**PAGE EXCERPT**
Educause Security Discussion mailing list archives

Re: Alerting tool


From: Mike Lococo <mike.lococo () NYU EDU>
Date: Tue, 27 Oct 2009 16:47:35 -0400

Peter Charbonneau wrote:
We have a few tools that page us on "down" events.  All of these down
events are hardware or service related (ping of the device, loss of
HTTPD service).

We recently went down this road and landed on Zabbix, which we've been
relatively happy with.  My particular unit is quite small, and we're
only monitoring 15 or 20 systems (mostly hosts, not network gear... but
we do some snmp devices like pdu's).  We wanted something with a
low-overhead to manage that would provide reasonable monitoring,
alerting, and reporting capabilities.  Things we liked about Zabbix:

* Zabbix has a robust collection framework (snmp, or agent-based for
hosts if you'd like the extra capabilities it provides, plus trivial
checks like pings or http service checks from the server).

**TASKS TO PERFORM**
[a] In the mailing list post about Zabbix, how many systems does the writer's unit monitor?
[b] Continue the mailing list post about Zabbix from where it stops.
The rows after this point come from a separate source unrelated to the post.

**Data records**
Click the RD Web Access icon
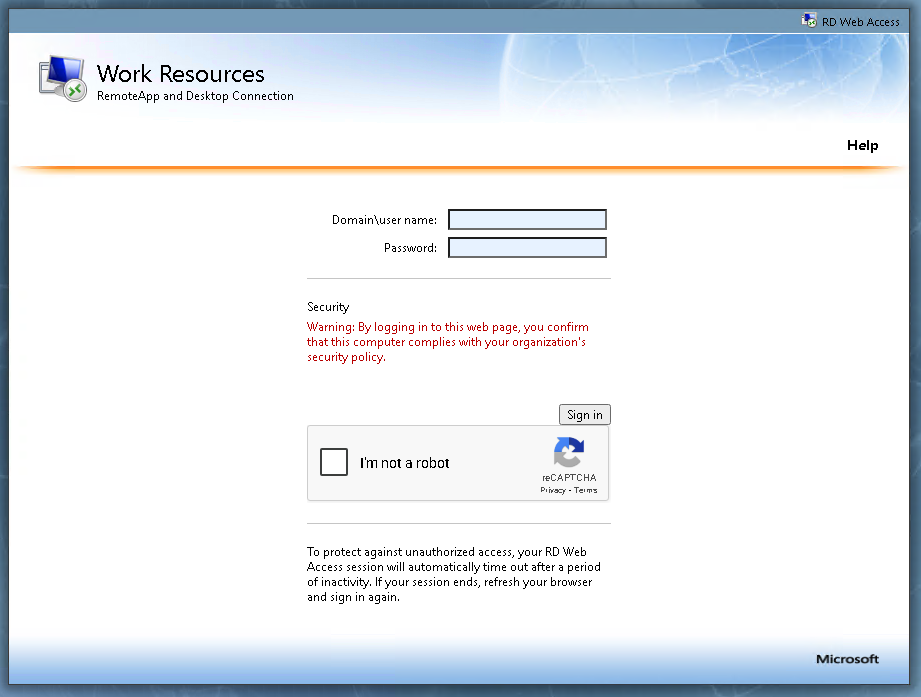The image size is (921, 697). (809, 20)
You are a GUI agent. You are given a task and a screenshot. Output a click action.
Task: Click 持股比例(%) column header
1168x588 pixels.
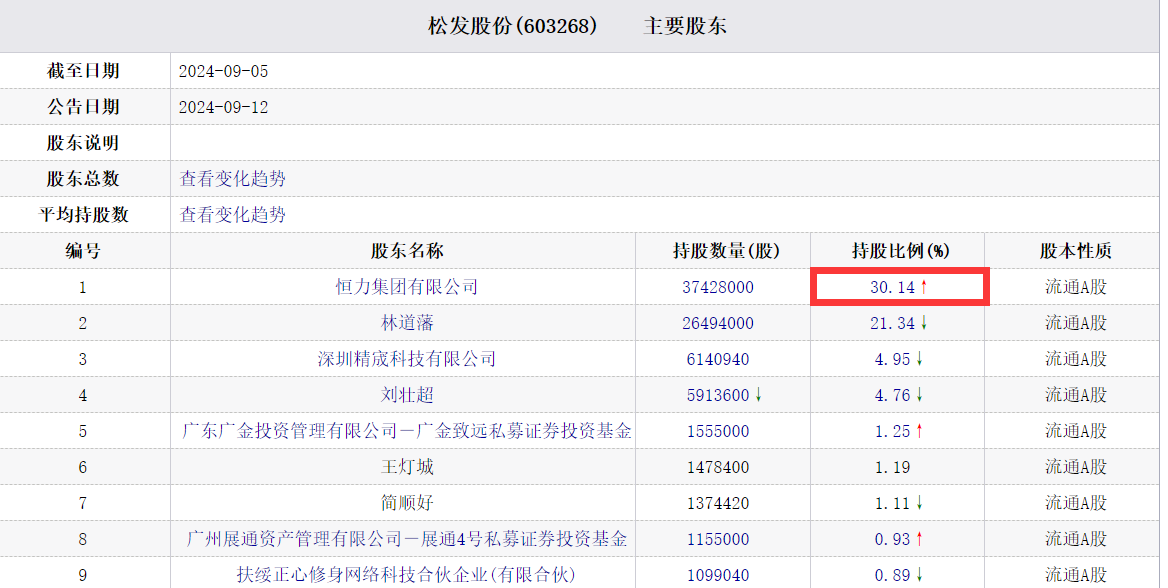point(900,251)
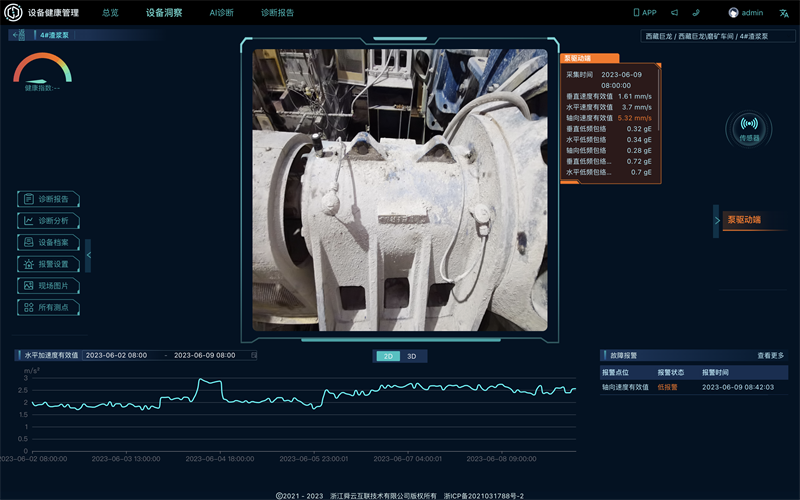Collapse the left sidebar menu arrow
This screenshot has width=800, height=500.
coord(88,255)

**EXERCISE RESPONSES**
[a] Only 15 or 20 systems, mostly hosts rather than network gear.

[b]
* Flexible trigger and alert/action criteria.  The case you mentioned of
ensuring a minimum value change per time period would be easy to implement.

* Almost entirely managed via web-interface.  There's still a learning
curve, but I felt like Zabbix had a fairly low barrier to productivity
compared to other system monitoring systems I researched.  Between the
manual and a couple of web-tutorials I was on my feet in an afternoon or
two and performing useful tests.

* Adequate trending and reporting capabilities.  It provides a fault
dashboard and generates on the fly graphs for each monitored host.  Plus
you can construct "screens" to combine multiple graphs together.  All
this is configured via the web-gui, so it's easy to do but also somewhat
limited.  If you really need rich reporting, zabbix is not for you.  If
you need basic trending and visual diagnostics, it works quite well.

* Open source, packaged in the EPEL repository for RHEL5 and in
Ubuntu... so installation and updating is fairly straightforward (some
manual database config on initial install, but after that normal updates
should be seamless).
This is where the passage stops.